Huynh was sentenced Wednesday to 26 years to life in prison at Los Angeles County Superior Court in Long Beach.

“I don’t think it was in the heat of passion of the breakup,” Klein said. “It seemed to me based on everything he did before and after (the killing). He’d made up his mind, he was never going to let her break up with him.”

The pair were alone in her room when Yi told Huynh she was breaking up with him. Using her belt, Huynh strangled her, stuffed her panties in her mouth and shoved her body into a small bedroom closet.

Yi’s body would remain there for two days until her roommate discovered it while looking for clues to her whereabouts. The woman ran out of the room screaming and called Yi’s parents. The couple had to pull their daughter’s body out of the closet because it was so tightly lodged in there.

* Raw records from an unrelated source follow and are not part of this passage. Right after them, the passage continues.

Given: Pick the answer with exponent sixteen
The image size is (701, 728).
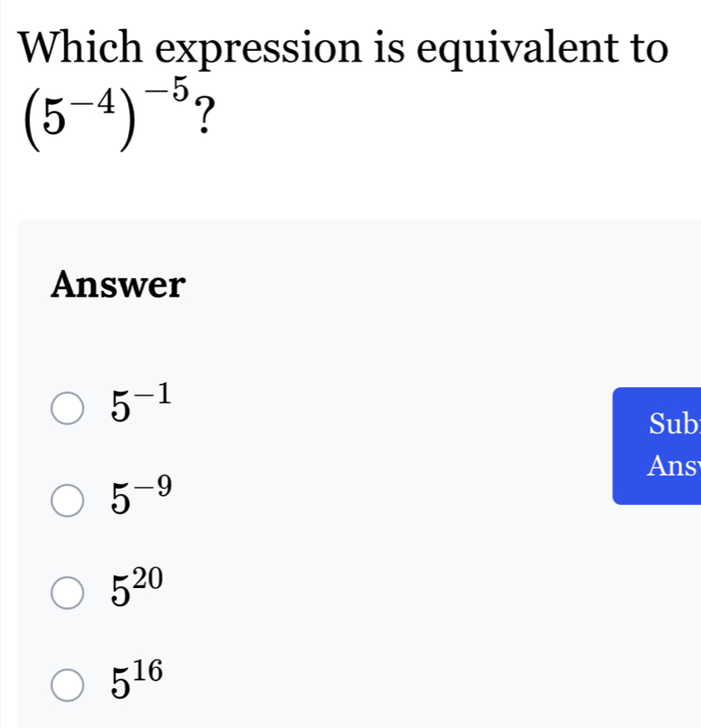Looking at the screenshot, I should pyautogui.click(x=67, y=685).
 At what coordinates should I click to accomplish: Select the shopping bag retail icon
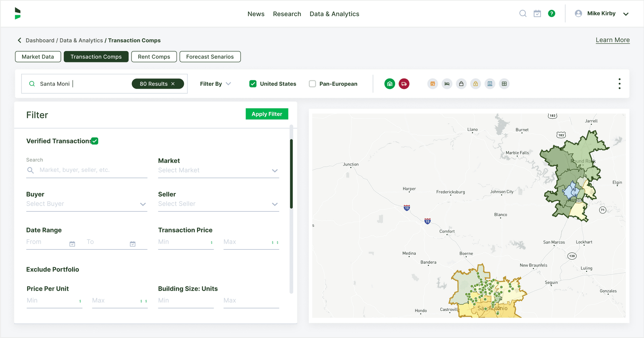tap(461, 84)
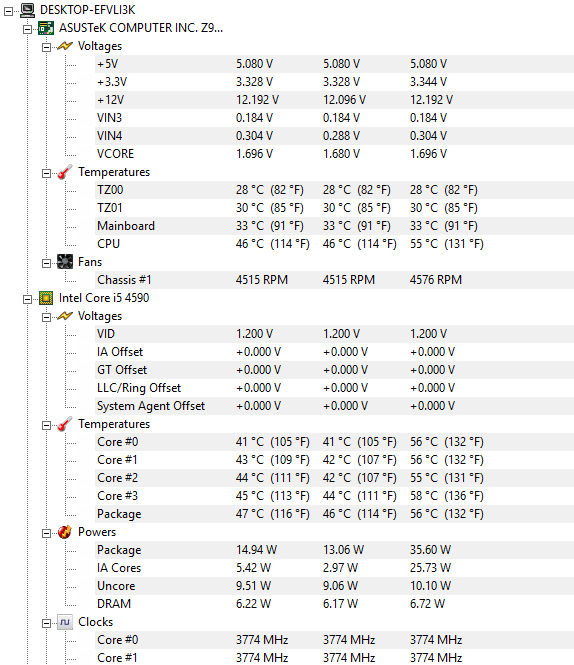Viewport: 574px width, 665px height.
Task: Click the Fans icon
Action: [65, 262]
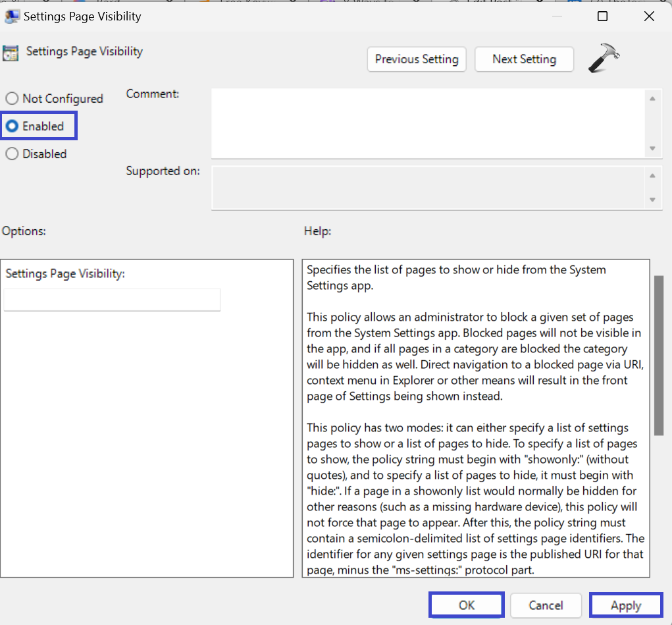The image size is (672, 625).
Task: Click the policy setting icon beside the heading
Action: point(11,53)
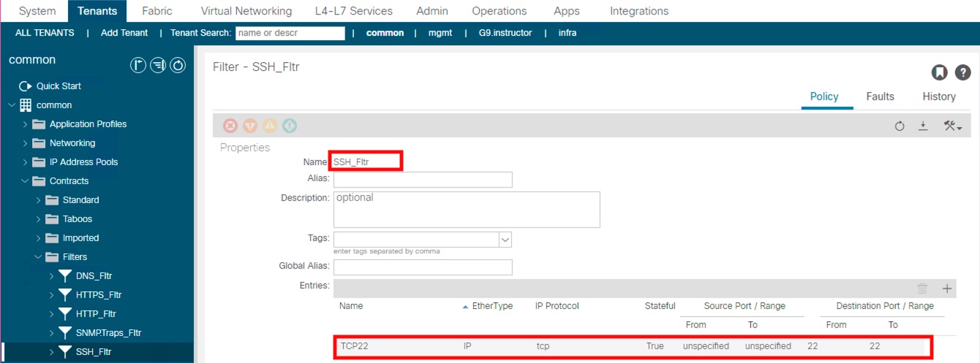Collapse the Filters folder in the tree
The image size is (980, 363).
(39, 257)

After killing her, Huynh used Yi’s cell phone to call the roommate, telling her that Yi had left the apartment angry and he couldn’t find her.

Prosecutors said that in the days following the killing Huynh went about his life as if nothing had happened, posting things on Facebook, shopping and playing computer games at The Block in Orange. In fact, he was arrested there the day after the body was found.

At one point during the trial Huynh testified in his own defense. Klein said that he laughed on the stand, and media reported that he giggled and smiled during his sentencing.

“I think he shed some tears,” Klein said. “The tears seemed to be primarly because he was sad he got caught.”